→ YOUR INSTRUCTIONS
Write out, word for word and with no pictures, each line below from the one containing "This screenshot has height=114, width=183." through the one containing "Task: Check Make", both included, and no other line.

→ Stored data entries
*****

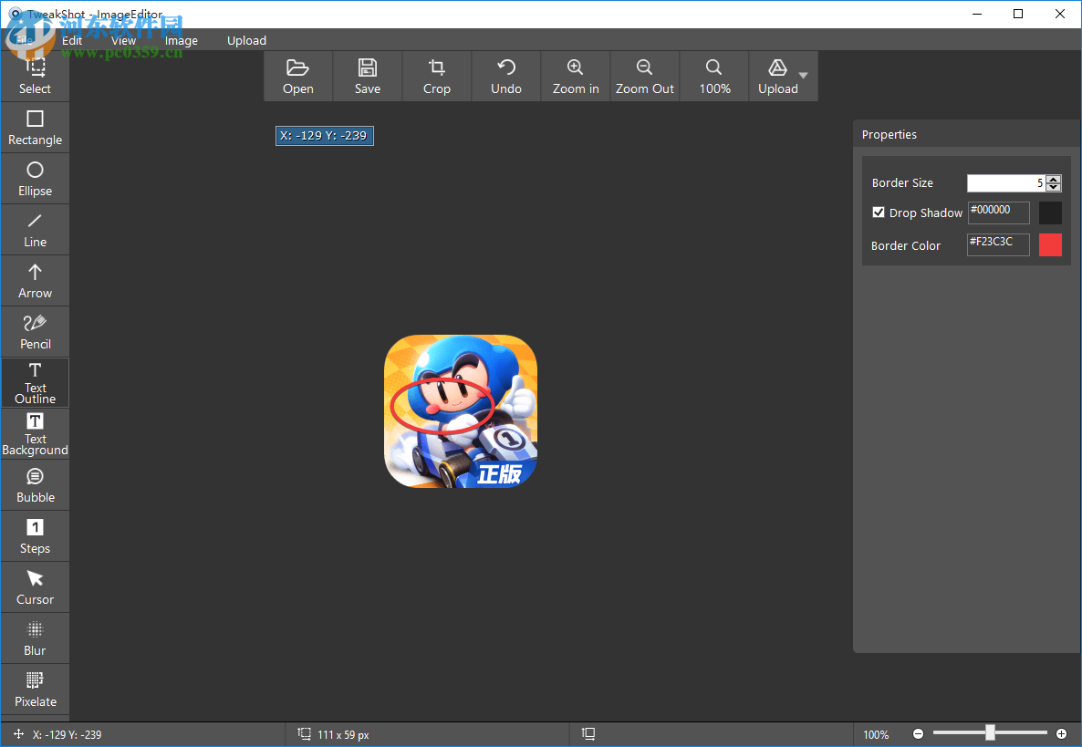Viewport: 1082px width, 747px height.
Task: Select the Rectangle drawing tool
Action: (35, 127)
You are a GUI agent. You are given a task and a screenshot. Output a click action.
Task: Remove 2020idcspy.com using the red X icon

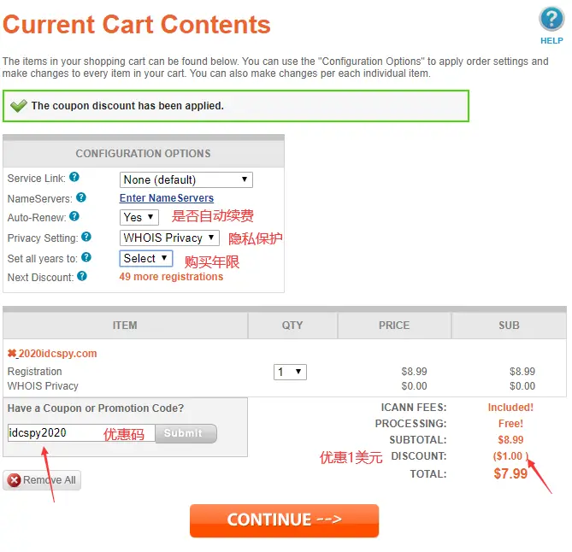tap(12, 353)
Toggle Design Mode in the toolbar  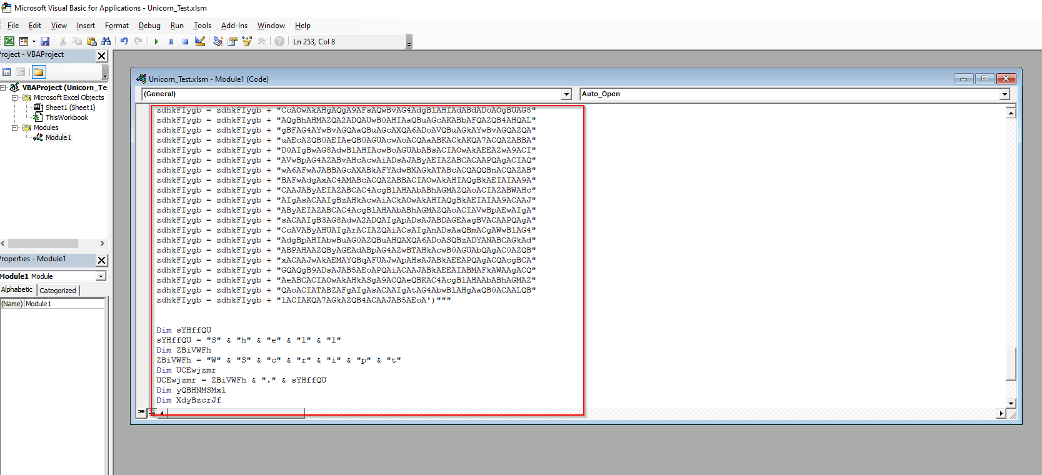pyautogui.click(x=200, y=41)
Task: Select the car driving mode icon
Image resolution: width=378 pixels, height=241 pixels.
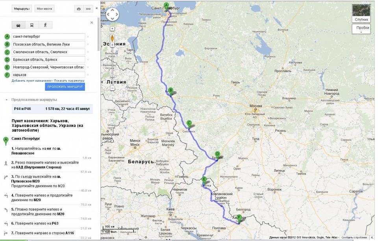Action: pyautogui.click(x=19, y=25)
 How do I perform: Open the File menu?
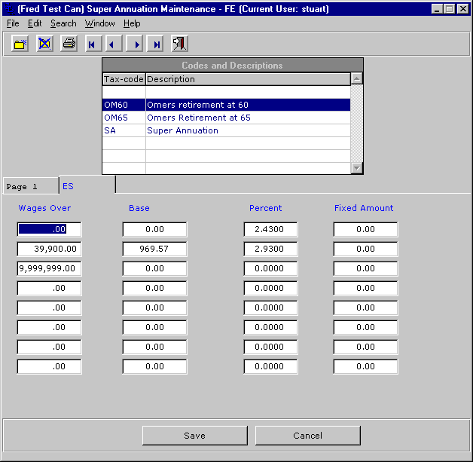[13, 24]
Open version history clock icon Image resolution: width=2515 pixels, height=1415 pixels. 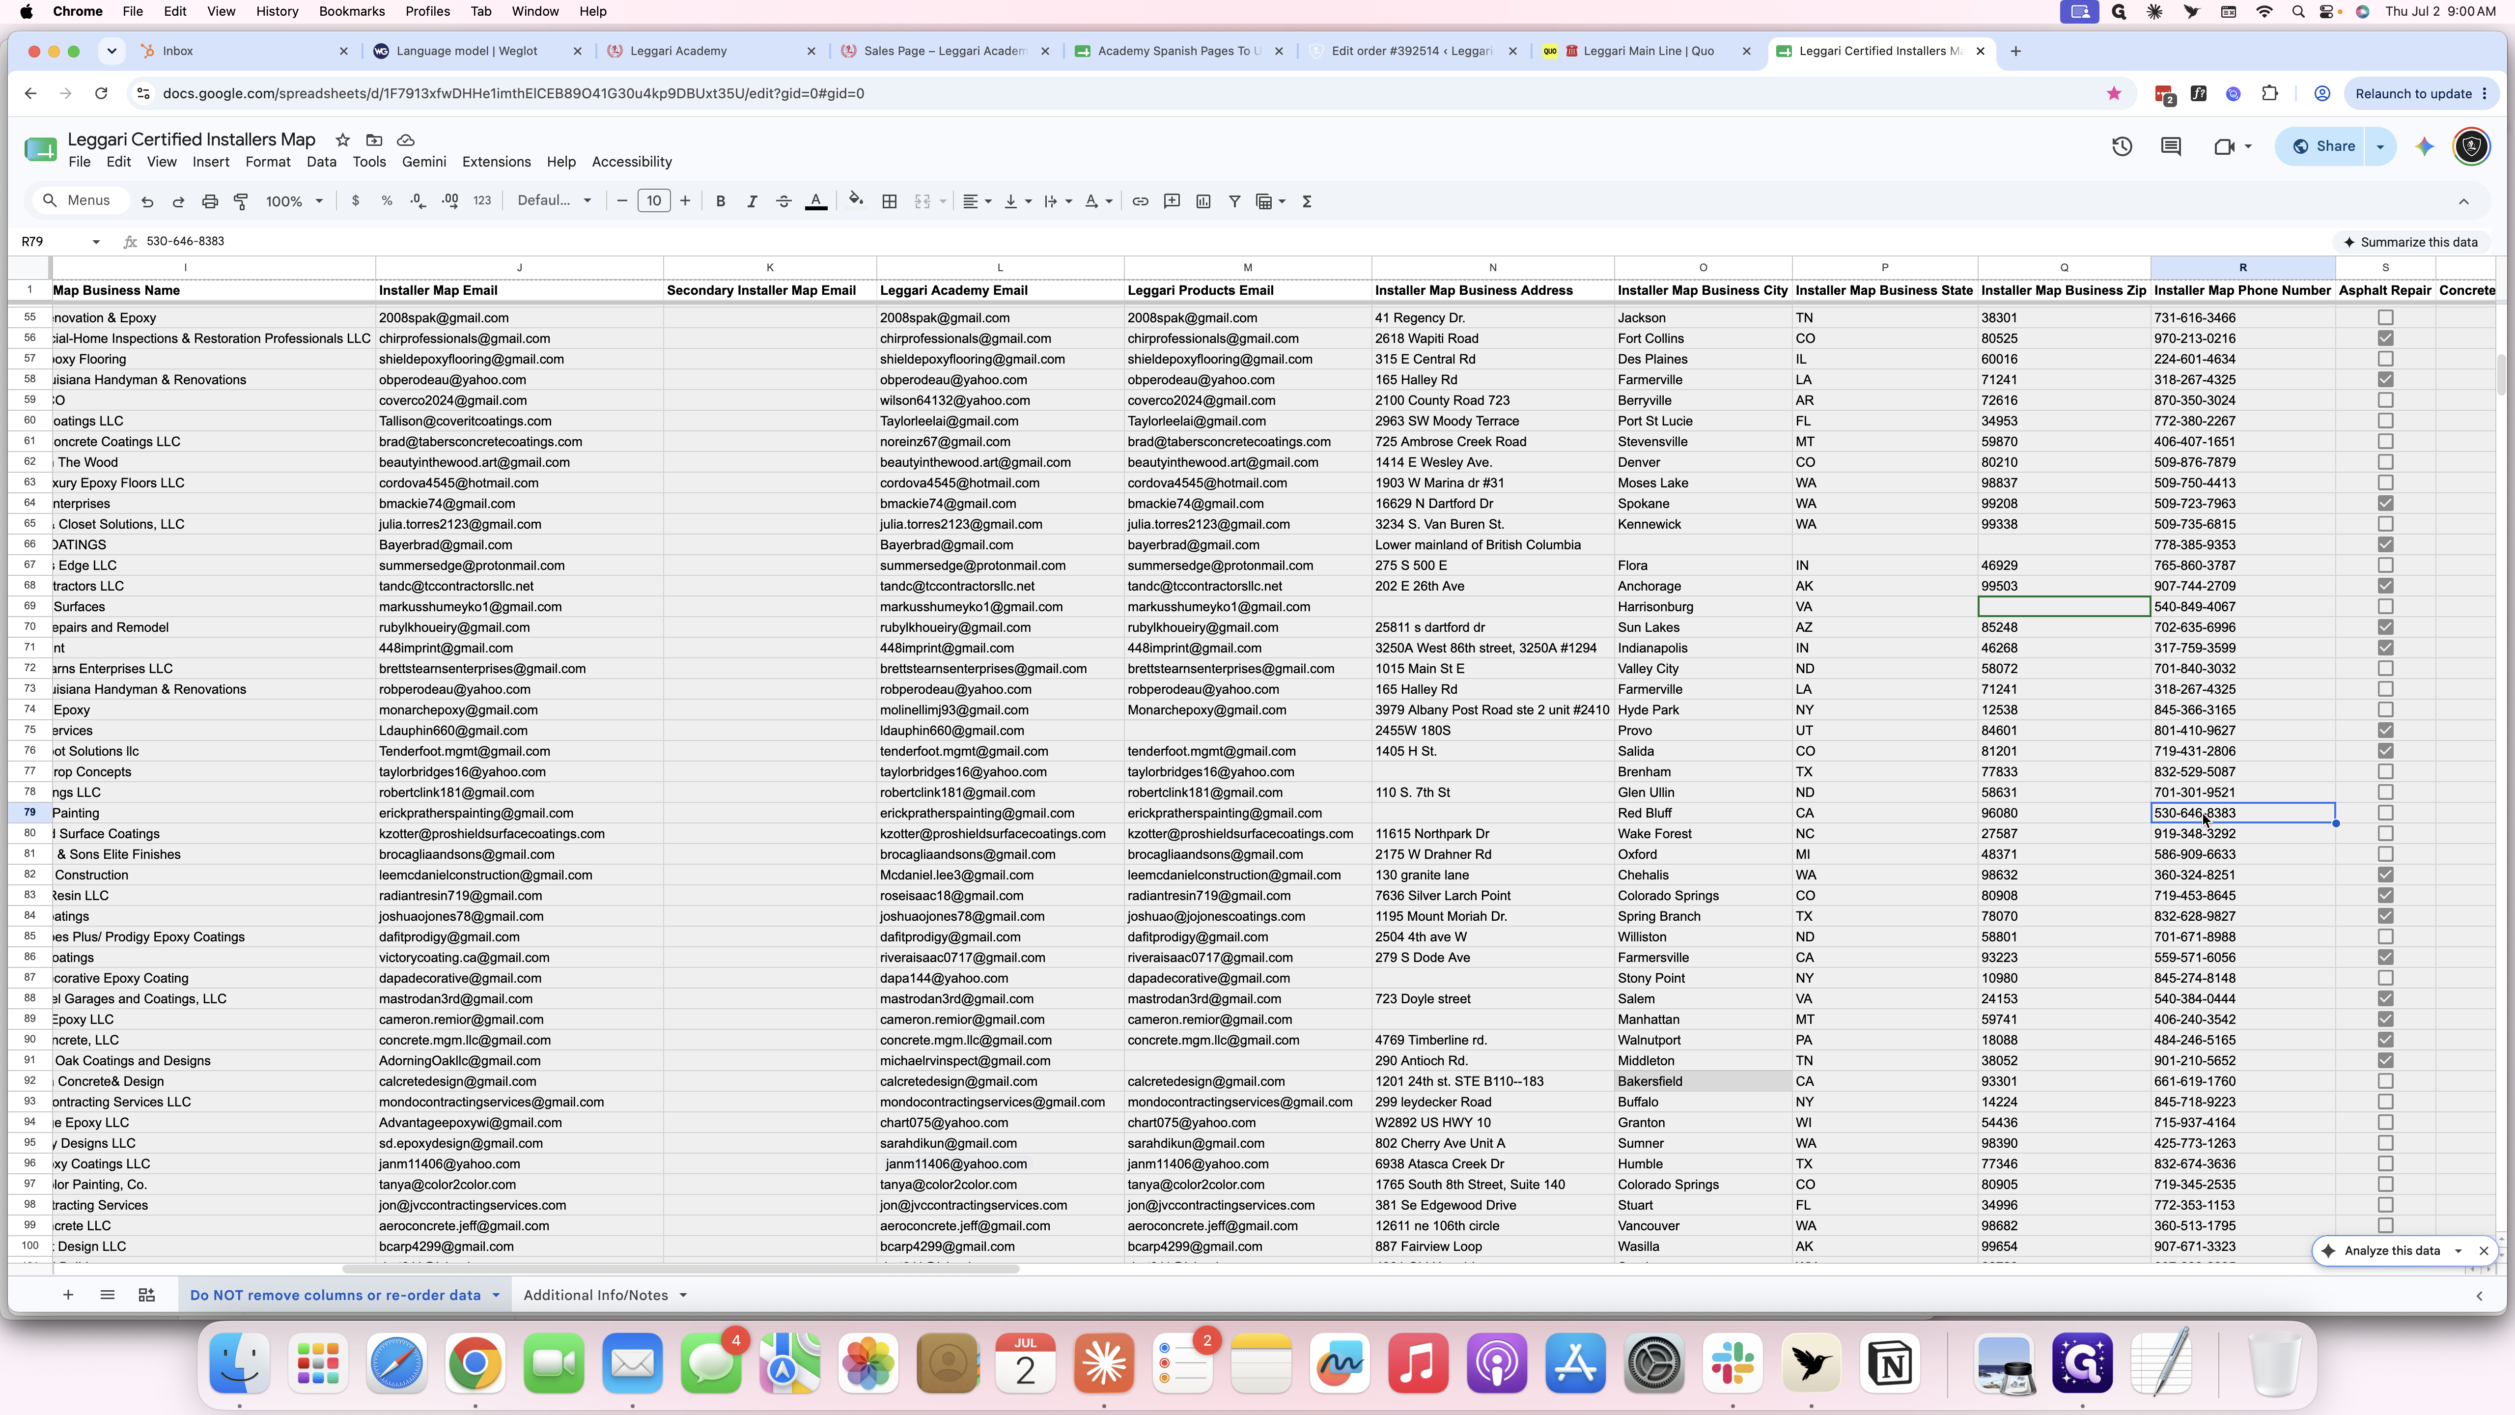[x=2122, y=146]
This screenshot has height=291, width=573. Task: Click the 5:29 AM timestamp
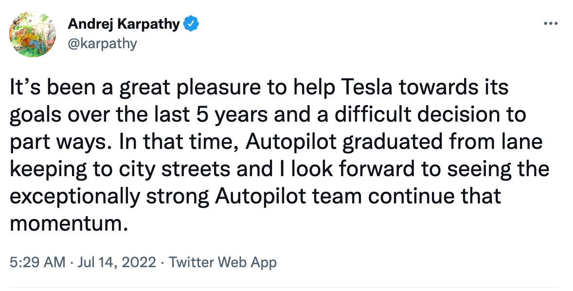pos(37,262)
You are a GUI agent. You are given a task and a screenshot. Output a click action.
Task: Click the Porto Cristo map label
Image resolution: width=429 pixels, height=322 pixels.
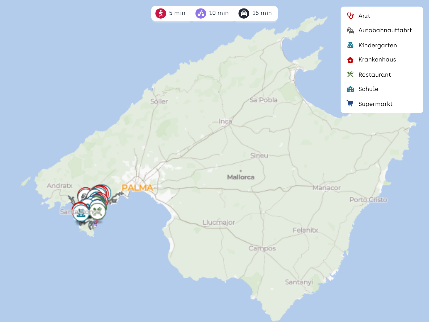point(368,200)
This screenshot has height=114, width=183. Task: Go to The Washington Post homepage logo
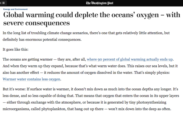pos(100,3)
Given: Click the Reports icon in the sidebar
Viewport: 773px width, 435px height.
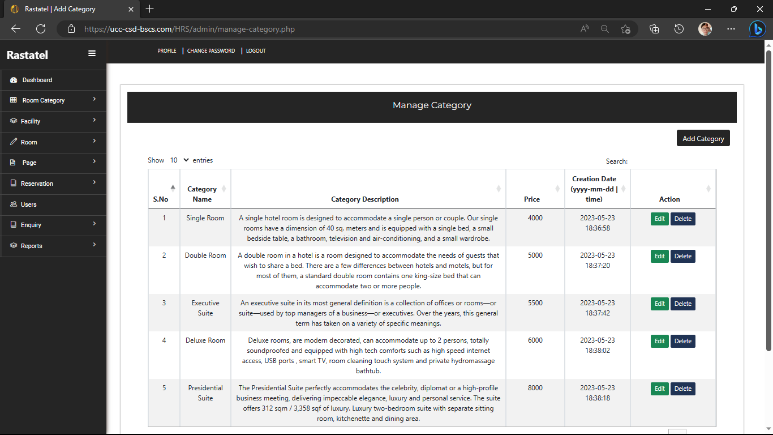Looking at the screenshot, I should 12,246.
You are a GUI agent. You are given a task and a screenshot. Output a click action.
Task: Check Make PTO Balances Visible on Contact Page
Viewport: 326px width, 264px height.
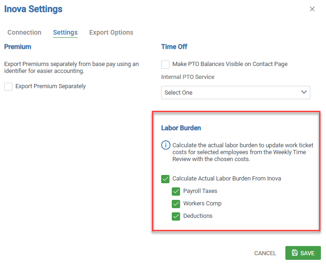tap(165, 64)
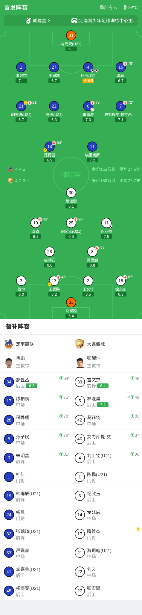Open the 4-4-2 formation info row
This screenshot has width=142, height=615.
pyautogui.click(x=71, y=169)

*****

→ COMPLETED EXERCISE
This screenshot has height=114, width=183. Task: Go to The Washington Post homepage logo
pos(100,3)
Given: Click the Reports icon in the sidebar
Viewport: 773px width, 435px height.
Looking at the screenshot, I should 12,246.
You are a GUI agent. You are given a task and a screenshot. Output a click action.
Task: Check Make PTO Balances Visible on Contact Page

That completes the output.